[Collection entries]
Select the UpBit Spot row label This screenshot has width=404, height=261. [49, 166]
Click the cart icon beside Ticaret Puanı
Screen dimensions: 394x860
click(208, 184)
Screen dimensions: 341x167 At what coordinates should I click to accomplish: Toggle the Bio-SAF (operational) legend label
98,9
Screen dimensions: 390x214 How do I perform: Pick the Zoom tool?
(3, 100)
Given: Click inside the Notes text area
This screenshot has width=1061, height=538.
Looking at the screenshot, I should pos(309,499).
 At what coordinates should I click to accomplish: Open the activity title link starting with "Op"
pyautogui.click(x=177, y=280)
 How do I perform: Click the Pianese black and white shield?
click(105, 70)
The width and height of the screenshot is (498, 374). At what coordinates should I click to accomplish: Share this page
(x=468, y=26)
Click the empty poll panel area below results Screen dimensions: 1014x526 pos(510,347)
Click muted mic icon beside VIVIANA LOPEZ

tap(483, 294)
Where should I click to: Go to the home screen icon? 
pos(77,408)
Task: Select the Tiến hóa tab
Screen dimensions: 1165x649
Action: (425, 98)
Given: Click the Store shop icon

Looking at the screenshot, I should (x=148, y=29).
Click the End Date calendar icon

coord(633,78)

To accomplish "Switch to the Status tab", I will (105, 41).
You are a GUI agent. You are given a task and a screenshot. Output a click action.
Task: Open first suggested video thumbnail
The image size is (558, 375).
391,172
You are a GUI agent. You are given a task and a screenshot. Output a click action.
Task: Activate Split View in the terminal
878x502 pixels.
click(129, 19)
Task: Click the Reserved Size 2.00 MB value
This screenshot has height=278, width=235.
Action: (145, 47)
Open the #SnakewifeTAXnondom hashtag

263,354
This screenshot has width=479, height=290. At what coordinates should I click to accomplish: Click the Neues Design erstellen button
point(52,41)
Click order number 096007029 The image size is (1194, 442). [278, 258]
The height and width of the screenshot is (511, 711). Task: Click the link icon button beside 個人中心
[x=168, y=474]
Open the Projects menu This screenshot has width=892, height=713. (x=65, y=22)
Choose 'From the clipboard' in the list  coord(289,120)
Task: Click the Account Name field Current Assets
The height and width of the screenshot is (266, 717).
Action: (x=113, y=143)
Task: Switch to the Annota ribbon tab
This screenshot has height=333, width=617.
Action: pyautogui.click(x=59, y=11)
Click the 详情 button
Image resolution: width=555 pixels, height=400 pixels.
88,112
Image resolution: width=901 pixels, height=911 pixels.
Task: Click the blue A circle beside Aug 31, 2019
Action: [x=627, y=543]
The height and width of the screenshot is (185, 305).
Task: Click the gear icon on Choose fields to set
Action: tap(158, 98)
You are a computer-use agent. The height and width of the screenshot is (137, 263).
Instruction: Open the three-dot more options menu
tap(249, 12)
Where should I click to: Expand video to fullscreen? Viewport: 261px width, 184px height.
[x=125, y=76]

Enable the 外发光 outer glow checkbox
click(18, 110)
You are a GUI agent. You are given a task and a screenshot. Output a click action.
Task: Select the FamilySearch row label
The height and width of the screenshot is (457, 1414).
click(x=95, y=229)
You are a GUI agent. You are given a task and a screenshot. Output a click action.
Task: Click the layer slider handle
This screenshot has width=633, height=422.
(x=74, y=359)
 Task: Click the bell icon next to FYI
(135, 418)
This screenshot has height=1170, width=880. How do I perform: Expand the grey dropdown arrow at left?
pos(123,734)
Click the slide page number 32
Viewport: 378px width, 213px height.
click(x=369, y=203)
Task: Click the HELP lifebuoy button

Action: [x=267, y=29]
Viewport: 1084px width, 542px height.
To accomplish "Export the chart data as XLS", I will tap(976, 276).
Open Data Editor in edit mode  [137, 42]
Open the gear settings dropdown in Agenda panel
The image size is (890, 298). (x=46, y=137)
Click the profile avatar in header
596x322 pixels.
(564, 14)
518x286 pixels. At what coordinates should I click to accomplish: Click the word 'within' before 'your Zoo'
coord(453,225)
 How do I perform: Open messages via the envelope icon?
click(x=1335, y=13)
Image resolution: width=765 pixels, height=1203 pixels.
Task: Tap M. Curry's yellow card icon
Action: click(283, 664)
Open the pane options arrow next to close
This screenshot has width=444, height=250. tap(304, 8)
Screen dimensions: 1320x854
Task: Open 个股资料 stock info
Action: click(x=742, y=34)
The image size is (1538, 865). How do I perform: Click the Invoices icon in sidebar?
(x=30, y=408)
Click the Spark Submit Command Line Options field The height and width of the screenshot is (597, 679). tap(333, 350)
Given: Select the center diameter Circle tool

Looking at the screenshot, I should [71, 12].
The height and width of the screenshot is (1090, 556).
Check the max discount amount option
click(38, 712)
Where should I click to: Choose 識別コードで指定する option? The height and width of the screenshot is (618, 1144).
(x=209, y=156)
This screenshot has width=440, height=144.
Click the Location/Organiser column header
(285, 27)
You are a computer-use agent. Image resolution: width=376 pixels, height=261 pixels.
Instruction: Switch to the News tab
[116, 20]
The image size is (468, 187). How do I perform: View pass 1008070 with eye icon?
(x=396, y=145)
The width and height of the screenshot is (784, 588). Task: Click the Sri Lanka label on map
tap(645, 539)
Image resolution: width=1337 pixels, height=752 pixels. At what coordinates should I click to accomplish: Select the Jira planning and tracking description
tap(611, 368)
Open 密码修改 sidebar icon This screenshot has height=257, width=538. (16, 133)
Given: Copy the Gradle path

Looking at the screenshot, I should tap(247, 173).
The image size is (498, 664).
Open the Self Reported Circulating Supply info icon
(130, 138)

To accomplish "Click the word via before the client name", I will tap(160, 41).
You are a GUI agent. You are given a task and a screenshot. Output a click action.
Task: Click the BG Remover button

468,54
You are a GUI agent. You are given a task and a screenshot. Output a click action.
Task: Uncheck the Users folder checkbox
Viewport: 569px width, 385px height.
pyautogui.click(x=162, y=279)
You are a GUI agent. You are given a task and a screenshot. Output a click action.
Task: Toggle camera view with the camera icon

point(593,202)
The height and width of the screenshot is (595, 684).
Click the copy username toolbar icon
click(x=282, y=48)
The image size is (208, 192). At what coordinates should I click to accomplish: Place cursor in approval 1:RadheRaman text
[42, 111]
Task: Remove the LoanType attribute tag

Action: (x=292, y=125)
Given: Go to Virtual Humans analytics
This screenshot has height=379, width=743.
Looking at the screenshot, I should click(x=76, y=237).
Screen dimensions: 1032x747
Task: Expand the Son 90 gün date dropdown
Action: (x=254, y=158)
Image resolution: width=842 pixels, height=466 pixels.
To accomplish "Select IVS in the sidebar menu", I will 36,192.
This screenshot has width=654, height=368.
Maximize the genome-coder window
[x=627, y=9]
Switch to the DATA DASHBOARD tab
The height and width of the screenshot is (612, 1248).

> **About this exercise**: Reproduce all of the entries word for word.

> **Reply to the exercise**:
Select the UpBit Spot row label This screenshot has width=404, height=261. [49, 166]
Click the cart icon beside Ticaret Puanı
Screen dimensions: 394x860
click(208, 184)
Screen dimensions: 341x167 At what coordinates should I click to accomplish: Toggle the Bio-SAF (operational) legend label
98,9
Screen dimensions: 390x214 How do I perform: Pick the Zoom tool?
(3, 100)
Given: Click inside the Notes text area
This screenshot has width=1061, height=538.
Looking at the screenshot, I should pos(309,499).
 At what coordinates should I click to accomplish: Open the activity title link starting with "Op"
pyautogui.click(x=177, y=280)
 How do I perform: Click the Pianese black and white shield?
click(105, 70)
The width and height of the screenshot is (498, 374). At what coordinates should I click to accomplish: Share this page
(x=468, y=26)
Click the empty poll panel area below results Screen dimensions: 1014x526 pos(510,347)
Click muted mic icon beside VIVIANA LOPEZ

tap(483, 294)
Where should I click to: Go to the home screen icon? 
pos(77,408)
Task: Select the Tiến hóa tab
Screen dimensions: 1165x649
Action: (425, 98)
Given: Click the Store shop icon

Looking at the screenshot, I should (x=148, y=29).
Click the End Date calendar icon

coord(633,78)

To accomplish "Switch to the Status tab", I will (105, 41).
You are a GUI agent. You are given a task and a screenshot. Output a click action.
Task: Open first suggested video thumbnail
The image size is (558, 375).
391,172
You are a GUI agent. You are given a task and a screenshot. Output a click action.
Task: Activate Split View in the terminal
878x502 pixels.
click(129, 19)
Task: Click the Reserved Size 2.00 MB value
This screenshot has height=278, width=235.
Action: (145, 47)
Open the #SnakewifeTAXnondom hashtag

263,354
This screenshot has width=479, height=290. At what coordinates should I click to accomplish: Click the Neues Design erstellen button
point(52,41)
Click order number 096007029 The image size is (1194, 442). [278, 258]
The height and width of the screenshot is (511, 711). Task: Click the link icon button beside 個人中心
[x=168, y=474]
Open the Projects menu This screenshot has width=892, height=713. (x=65, y=22)
Choose 'From the clipboard' in the list  coord(289,120)
Task: Click the Account Name field Current Assets
The height and width of the screenshot is (266, 717).
Action: (x=113, y=143)
Task: Switch to the Annota ribbon tab
This screenshot has height=333, width=617.
Action: pyautogui.click(x=59, y=11)
Click the 详情 button
Image resolution: width=555 pixels, height=400 pixels.
88,112
Image resolution: width=901 pixels, height=911 pixels.
Task: Click the blue A circle beside Aug 31, 2019
Action: [x=627, y=543]
The height and width of the screenshot is (185, 305).
Task: Click the gear icon on Choose fields to set
Action: tap(158, 98)
You are a computer-use agent. The height and width of the screenshot is (137, 263).
Instruction: Open the three-dot more options menu
tap(249, 12)
Where should I click to: Expand video to fullscreen? Viewport: 261px width, 184px height.
[x=125, y=76]

Enable the 外发光 outer glow checkbox
click(18, 110)
You are a GUI agent. You are given a task and a screenshot. Output a click action.
Task: Select the FamilySearch row label
The height and width of the screenshot is (457, 1414).
click(x=95, y=229)
You are a GUI agent. You are given a task and a screenshot. Output a click action.
Task: Click the layer slider handle
This screenshot has width=633, height=422.
(x=74, y=359)
 Task: Click the bell icon next to FYI
(135, 418)
This screenshot has height=1170, width=880. How do I perform: Expand the grey dropdown arrow at left?
pos(123,734)
Click the slide page number 32
Viewport: 378px width, 213px height.
click(x=369, y=203)
Task: Click the HELP lifebuoy button

Action: [x=267, y=29]
Viewport: 1084px width, 542px height.
To accomplish "Export the chart data as XLS", I will tap(976, 276).
Open Data Editor in edit mode  [137, 42]
Open the gear settings dropdown in Agenda panel
The image size is (890, 298). (x=46, y=137)
Click the profile avatar in header
596x322 pixels.
(564, 14)
518x286 pixels. At what coordinates should I click to accomplish: Click the word 'within' before 'your Zoo'
coord(453,225)
 How do I perform: Open messages via the envelope icon?
click(x=1335, y=13)
Image resolution: width=765 pixels, height=1203 pixels.
Task: Tap M. Curry's yellow card icon
Action: click(283, 664)
Open the pane options arrow next to close
This screenshot has width=444, height=250. tap(304, 8)
Screen dimensions: 1320x854
Task: Open 个股资料 stock info
Action: click(x=742, y=34)
The image size is (1538, 865). How do I perform: Click the Invoices icon in sidebar?
(x=30, y=408)
Click the Spark Submit Command Line Options field The height and width of the screenshot is (597, 679). tap(333, 350)
Given: Select the center diameter Circle tool

Looking at the screenshot, I should [71, 12].
The height and width of the screenshot is (1090, 556).
Check the max discount amount option
click(38, 712)
Where should I click to: Choose 識別コードで指定する option? The height and width of the screenshot is (618, 1144).
(x=209, y=156)
This screenshot has width=440, height=144.
Click the Location/Organiser column header
(285, 27)
You are a computer-use agent. Image resolution: width=376 pixels, height=261 pixels.
Instruction: Switch to the News tab
[116, 20]
The image size is (468, 187). How do I perform: View pass 1008070 with eye icon?
(x=396, y=145)
The width and height of the screenshot is (784, 588). Task: Click the Sri Lanka label on map
tap(645, 539)
Image resolution: width=1337 pixels, height=752 pixels. At what coordinates should I click to accomplish: Select the Jira planning and tracking description
tap(611, 368)
Open 密码修改 sidebar icon This screenshot has height=257, width=538. (16, 133)
Given: Copy the Gradle path

Looking at the screenshot, I should tap(247, 173).
The image size is (498, 664).
Open the Self Reported Circulating Supply info icon
(130, 138)

To accomplish "Click the word via before the client name", I will tap(160, 41).
You are a GUI agent. You are given a task and a screenshot. Output a click action.
Task: Click the BG Remover button

468,54
You are a GUI agent. You are given a task and a screenshot. Output a click action.
Task: Uncheck the Users folder checkbox
Viewport: 569px width, 385px height.
pyautogui.click(x=162, y=279)
You are a GUI agent. You are given a task and a screenshot. Output a click action.
Task: Toggle camera view with the camera icon

point(593,202)
The height and width of the screenshot is (595, 684).
Click the copy username toolbar icon
click(x=282, y=48)
The image size is (208, 192). At what coordinates should I click to accomplish: Place cursor in approval 1:RadheRaman text
[42, 111]
Task: Remove the LoanType attribute tag

Action: (x=292, y=125)
Given: Go to Virtual Humans analytics
This screenshot has height=379, width=743.
Looking at the screenshot, I should click(x=76, y=237).
Screen dimensions: 1032x747
Task: Expand the Son 90 gün date dropdown
Action: (x=254, y=158)
Image resolution: width=842 pixels, height=466 pixels.
To accomplish "Select IVS in the sidebar menu", I will 36,192.
This screenshot has width=654, height=368.
Maximize the genome-coder window
[x=627, y=9]
Switch to the DATA DASHBOARD tab
The height and width of the screenshot is (612, 1248).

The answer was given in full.